Internal Revenue Service Principal Deputy Commissioner Danny Werfel said Monday that the IRS had continued to use other “inappropriate” or “questionable” criteria in their targeting of applicants for tax-exempt status, even after its already-admitted scrutiny of self-described Tea Party, Patriot and 9/12 groups, as disclosed in a Treasury inspector general’s audit last month.
That disclosure prompted congressional hearings and multiple investigations into the controversy by Congress, the Justice Department and the IRS itself.
At issue is the use of so-called “be-on-the-lookout,” or BOLO lists in the application process for tax-exempt status, the use of which Werfel said has now been suspended.
Werfel's report said, "Documents produced by the IRS during our 30‐day review (and provided to Congress in response to their requests) revealed the use of political and other inappropriate labels in BOLO lists used by the EO (tax-exempt organizations) unit, beyond those inappropriate labels" that were identified in the inspector general's report.

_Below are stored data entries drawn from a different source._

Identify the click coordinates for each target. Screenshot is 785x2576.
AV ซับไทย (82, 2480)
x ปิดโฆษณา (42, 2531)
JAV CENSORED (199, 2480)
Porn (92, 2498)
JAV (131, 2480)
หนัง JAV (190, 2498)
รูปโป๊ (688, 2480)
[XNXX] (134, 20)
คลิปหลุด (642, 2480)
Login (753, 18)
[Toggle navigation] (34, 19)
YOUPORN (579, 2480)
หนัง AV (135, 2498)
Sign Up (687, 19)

A congressional aide told NBC News Monday that the BOLO directives used by the IRS in screening tax-exempt applications have been sent to congressional committees. The BOLO list includes the term "progressives" which was used as an identifier in categorizing groups' applications for tax-exempt status.
“When I got to the IRS, we started a more comprehensive review of the operations of this part of the IRS,” Werfel, who arrived at the agency in May, told reporters. “And we did determine and discover that there are other BOLO lists in place. And, upon discovering that, we also found that we believe there continued to be inappropriate or questionable criteria on these BOLO lists.”

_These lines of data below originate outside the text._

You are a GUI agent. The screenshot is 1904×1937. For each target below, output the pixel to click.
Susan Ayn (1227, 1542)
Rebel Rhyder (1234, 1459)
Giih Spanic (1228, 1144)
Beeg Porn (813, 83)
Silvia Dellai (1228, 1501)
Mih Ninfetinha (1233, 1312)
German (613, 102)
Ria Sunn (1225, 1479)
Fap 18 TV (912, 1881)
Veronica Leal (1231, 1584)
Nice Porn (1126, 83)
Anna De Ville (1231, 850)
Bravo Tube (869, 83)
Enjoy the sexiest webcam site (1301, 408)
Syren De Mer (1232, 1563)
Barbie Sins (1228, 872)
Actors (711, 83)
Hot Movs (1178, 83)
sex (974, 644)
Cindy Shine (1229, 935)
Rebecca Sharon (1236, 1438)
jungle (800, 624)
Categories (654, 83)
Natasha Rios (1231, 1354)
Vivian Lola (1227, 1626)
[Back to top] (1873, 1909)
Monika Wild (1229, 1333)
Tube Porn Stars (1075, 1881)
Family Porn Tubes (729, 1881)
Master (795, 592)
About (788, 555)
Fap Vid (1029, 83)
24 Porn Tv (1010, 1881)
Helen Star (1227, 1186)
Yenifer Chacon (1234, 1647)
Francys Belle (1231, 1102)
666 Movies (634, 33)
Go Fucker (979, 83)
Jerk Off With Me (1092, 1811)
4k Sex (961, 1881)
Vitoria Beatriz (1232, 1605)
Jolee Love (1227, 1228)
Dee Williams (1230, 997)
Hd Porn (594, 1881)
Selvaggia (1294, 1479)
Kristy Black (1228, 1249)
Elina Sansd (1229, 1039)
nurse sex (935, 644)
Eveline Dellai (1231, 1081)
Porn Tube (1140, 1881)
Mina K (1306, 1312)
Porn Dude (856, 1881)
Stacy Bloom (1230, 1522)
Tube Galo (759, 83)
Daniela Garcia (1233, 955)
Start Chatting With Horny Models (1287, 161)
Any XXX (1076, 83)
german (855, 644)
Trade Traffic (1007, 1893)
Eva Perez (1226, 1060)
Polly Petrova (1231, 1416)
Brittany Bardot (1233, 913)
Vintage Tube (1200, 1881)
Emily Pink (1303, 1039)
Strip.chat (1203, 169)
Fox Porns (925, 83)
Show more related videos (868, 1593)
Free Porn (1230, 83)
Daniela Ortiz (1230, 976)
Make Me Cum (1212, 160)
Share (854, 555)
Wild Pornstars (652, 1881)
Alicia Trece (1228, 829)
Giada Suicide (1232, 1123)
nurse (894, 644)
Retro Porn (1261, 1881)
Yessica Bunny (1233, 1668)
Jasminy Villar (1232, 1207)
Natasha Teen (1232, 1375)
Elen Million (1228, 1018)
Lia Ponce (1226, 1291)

Werfel did not disclose the nature of what kinds of applications those lists covered but his comments are likely to add fuel to the furor over the IRS scrutiny of political groups.
The House Ways and Means Committee will hear testimony from Werfel on Thursday.

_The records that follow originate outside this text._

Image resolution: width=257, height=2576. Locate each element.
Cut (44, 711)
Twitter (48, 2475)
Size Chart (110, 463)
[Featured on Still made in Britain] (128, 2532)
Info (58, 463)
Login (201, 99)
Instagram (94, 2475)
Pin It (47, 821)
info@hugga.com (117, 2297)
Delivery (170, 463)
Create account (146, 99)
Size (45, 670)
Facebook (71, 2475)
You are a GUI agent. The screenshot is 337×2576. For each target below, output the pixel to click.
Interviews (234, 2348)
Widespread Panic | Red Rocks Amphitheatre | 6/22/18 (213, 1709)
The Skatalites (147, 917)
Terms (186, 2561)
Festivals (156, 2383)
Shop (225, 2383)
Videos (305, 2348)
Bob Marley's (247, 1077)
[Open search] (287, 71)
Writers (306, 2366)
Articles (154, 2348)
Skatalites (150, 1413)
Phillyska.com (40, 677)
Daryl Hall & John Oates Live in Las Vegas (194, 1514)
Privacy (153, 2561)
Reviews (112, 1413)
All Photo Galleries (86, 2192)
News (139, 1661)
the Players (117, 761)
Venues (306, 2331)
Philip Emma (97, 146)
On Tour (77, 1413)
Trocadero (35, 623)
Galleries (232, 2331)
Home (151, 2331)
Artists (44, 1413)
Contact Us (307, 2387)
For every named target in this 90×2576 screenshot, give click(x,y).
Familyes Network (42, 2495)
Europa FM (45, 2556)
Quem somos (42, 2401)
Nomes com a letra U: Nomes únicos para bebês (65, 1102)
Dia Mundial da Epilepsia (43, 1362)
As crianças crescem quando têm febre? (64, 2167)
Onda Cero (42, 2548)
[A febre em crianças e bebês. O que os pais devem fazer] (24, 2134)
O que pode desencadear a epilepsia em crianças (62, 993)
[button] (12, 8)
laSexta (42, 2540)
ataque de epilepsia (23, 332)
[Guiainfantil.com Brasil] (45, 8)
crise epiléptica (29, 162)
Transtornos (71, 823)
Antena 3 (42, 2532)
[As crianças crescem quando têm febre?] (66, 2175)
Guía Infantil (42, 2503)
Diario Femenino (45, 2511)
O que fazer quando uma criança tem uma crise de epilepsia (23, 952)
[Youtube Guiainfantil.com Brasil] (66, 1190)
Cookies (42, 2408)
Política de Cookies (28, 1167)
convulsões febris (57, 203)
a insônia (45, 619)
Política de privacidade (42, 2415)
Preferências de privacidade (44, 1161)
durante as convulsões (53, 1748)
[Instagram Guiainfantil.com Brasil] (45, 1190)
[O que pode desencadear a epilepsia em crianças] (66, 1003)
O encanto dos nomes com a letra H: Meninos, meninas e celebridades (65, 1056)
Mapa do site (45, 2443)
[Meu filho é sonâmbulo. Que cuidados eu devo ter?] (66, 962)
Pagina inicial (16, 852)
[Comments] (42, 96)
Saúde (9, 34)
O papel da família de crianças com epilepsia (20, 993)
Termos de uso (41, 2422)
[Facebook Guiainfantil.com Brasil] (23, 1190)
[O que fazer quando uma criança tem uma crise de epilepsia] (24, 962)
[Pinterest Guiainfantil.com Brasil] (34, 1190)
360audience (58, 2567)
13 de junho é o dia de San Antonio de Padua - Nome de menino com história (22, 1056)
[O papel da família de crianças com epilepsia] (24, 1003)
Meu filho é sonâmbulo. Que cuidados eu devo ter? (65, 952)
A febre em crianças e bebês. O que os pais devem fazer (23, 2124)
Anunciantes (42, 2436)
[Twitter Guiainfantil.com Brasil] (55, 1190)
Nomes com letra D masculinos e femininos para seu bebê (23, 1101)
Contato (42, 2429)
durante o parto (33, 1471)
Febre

House Ways and Means Committee Chairman Rep. Dave Camp, R- Mich., said, "Though the IRS report details some immediate first steps that have been taken to correct management flaws at the agency, the IRS still needs to provide clear answers to the most significant questions -- who started this practice, why was it allowed to continue for so long, and how widespread was it? This culture of political discrimination and intimidation goes far beyond basic management failure and personnel changes alone won't fix a broken IRS.".
Werfel said an initial internal IRS review found no evidence of intentional wrongdoing by IRS personnel or involvement by parties outside the IRS. However, Werfel’s report notes that investigations are still under way.
In addition to the internal IRS probe, congressional committees are investigating how and why the targeting took place and who ordered it.
In late May former IRS official Lois Lerner, who led the IRS tax-exempt unit, invoked her Fifth Amendment right against self-incrimination when she was called before the House Oversight and Government Reform Committee.
Werfel also announced Monday that he had set up a new process to help applicants gain fast-track approval to operate as a 501(c)(4) tax-exempt group. The new process would apply to groups whose applications for tax-exempt status have been in the IRS application backlog for more than 120 days.
Werfel was appointed by President Barack Obama on May 16 after a report from the Treasury Inspector General for Tax Administration found that starting in 2010 the IRS had used “inappropriate criteria to identify applications from organizations with the words Tea Party in their names.”
Later, IRS officials “expanded the criteria to inappropriately include organizations with other specific names (Patriots and 9/12) or policy positions.”